Stored data
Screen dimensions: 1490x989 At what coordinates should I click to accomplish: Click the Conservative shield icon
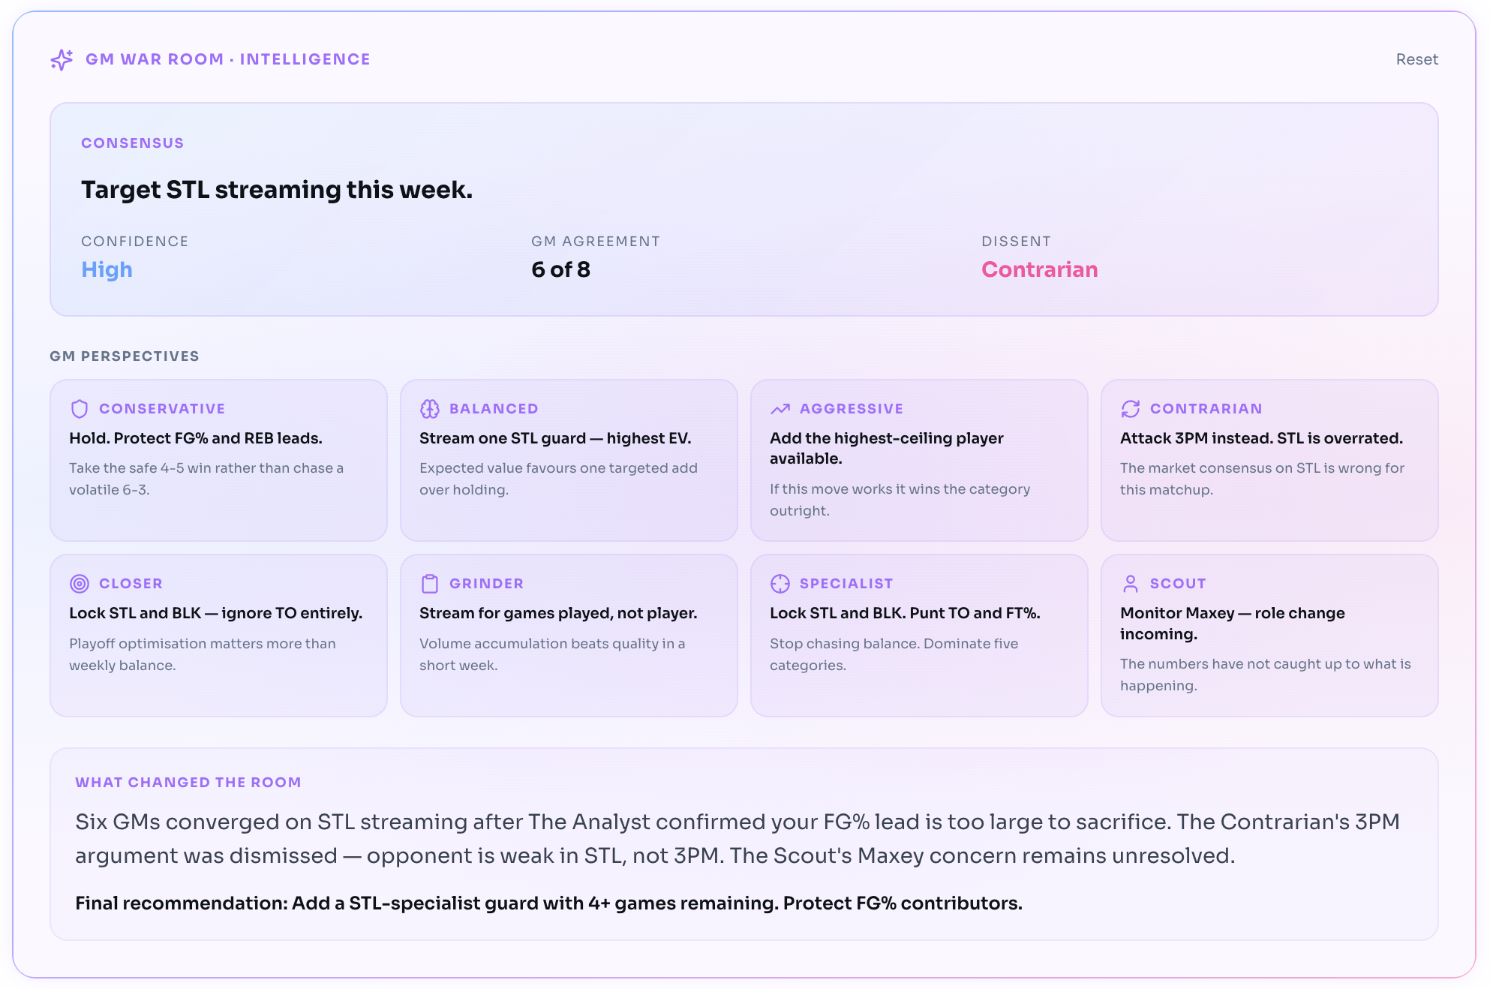80,409
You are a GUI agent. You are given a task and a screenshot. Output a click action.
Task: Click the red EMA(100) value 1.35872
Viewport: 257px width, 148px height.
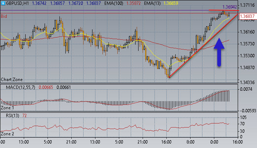pyautogui.click(x=133, y=3)
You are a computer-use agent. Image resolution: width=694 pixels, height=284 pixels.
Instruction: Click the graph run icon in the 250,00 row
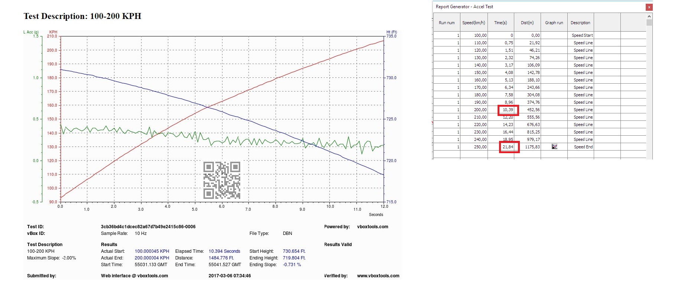554,147
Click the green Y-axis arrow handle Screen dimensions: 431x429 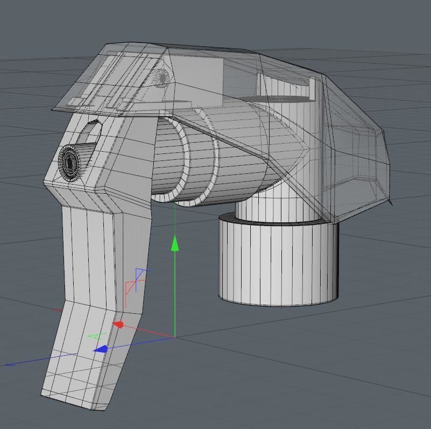(x=174, y=245)
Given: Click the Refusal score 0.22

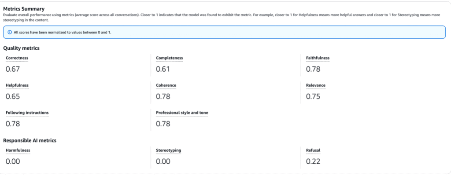Looking at the screenshot, I should [x=313, y=161].
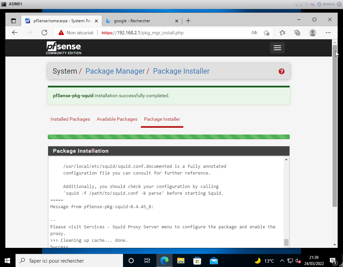Select the Package Installer tab
343x267 pixels.
tap(162, 119)

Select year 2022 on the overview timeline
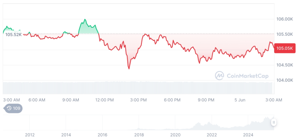[212, 134]
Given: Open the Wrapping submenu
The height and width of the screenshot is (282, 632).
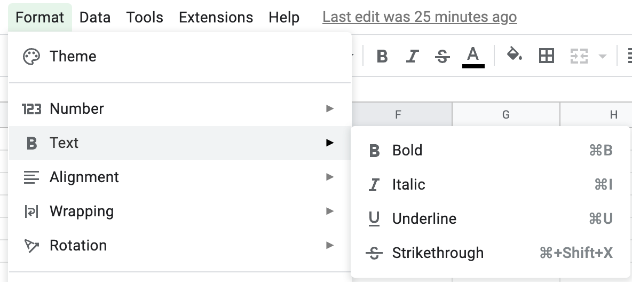Looking at the screenshot, I should (x=180, y=212).
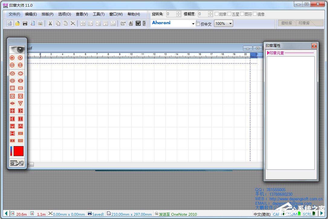The width and height of the screenshot is (328, 219).
Task: Open the 100% zoom dropdown
Action: pos(230,24)
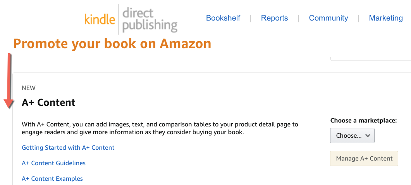
Task: Click the Choose a marketplace label
Action: coord(364,121)
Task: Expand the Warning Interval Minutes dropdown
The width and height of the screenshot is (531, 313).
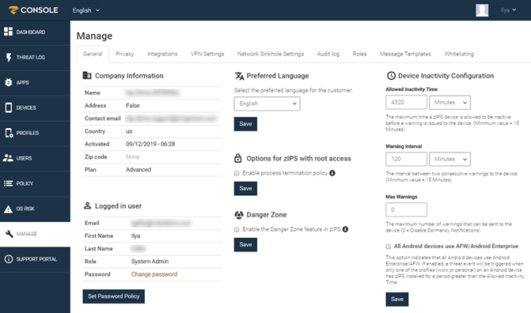Action: [x=450, y=159]
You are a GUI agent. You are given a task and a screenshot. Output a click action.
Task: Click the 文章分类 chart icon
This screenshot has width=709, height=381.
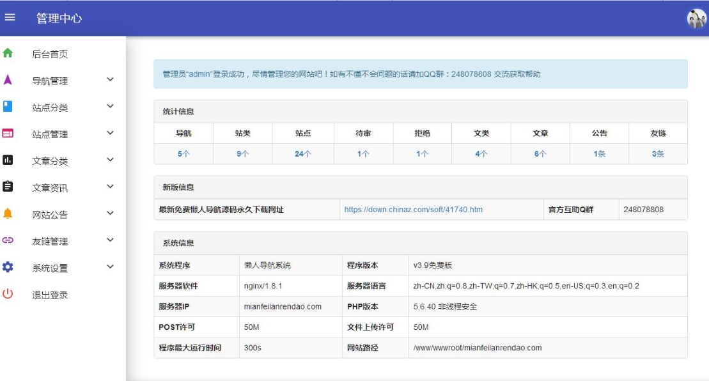click(x=8, y=160)
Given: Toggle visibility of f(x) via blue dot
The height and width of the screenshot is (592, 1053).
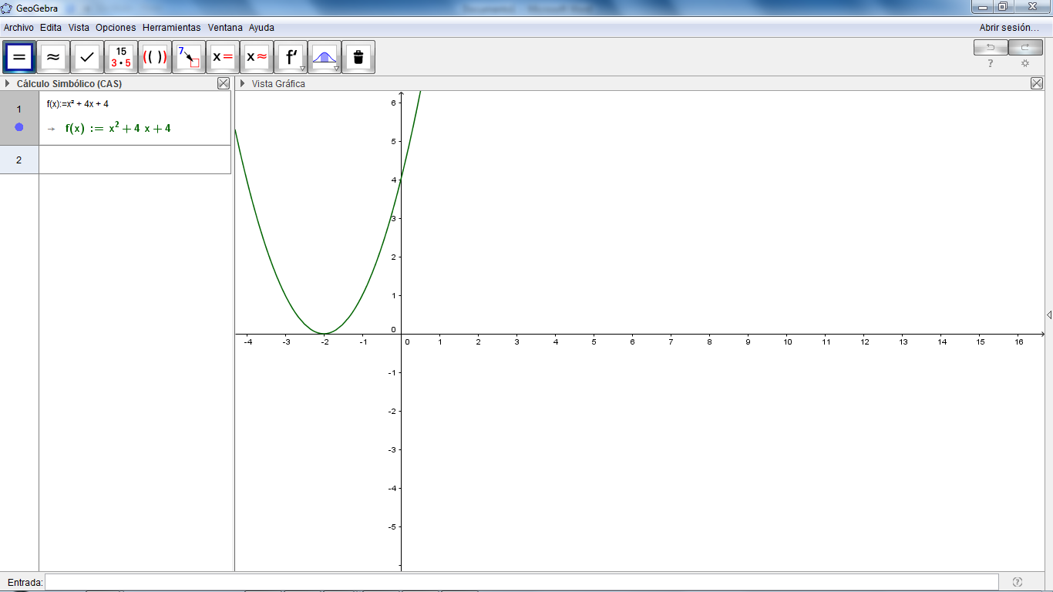Looking at the screenshot, I should [19, 127].
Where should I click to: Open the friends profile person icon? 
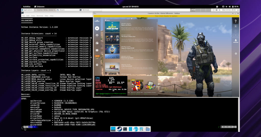coord(236,40)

### Task details
Going by the entries above, repeat exactly the lines that start at the line with "Select year 2022 on the overview timeline" and go on through the line with "Given: Open the Wrapping submenu". Pictures are not part of the copy.

### Answer section
Select year 2022 on the overview timeline
[212, 134]
Given: Open the Wrapping submenu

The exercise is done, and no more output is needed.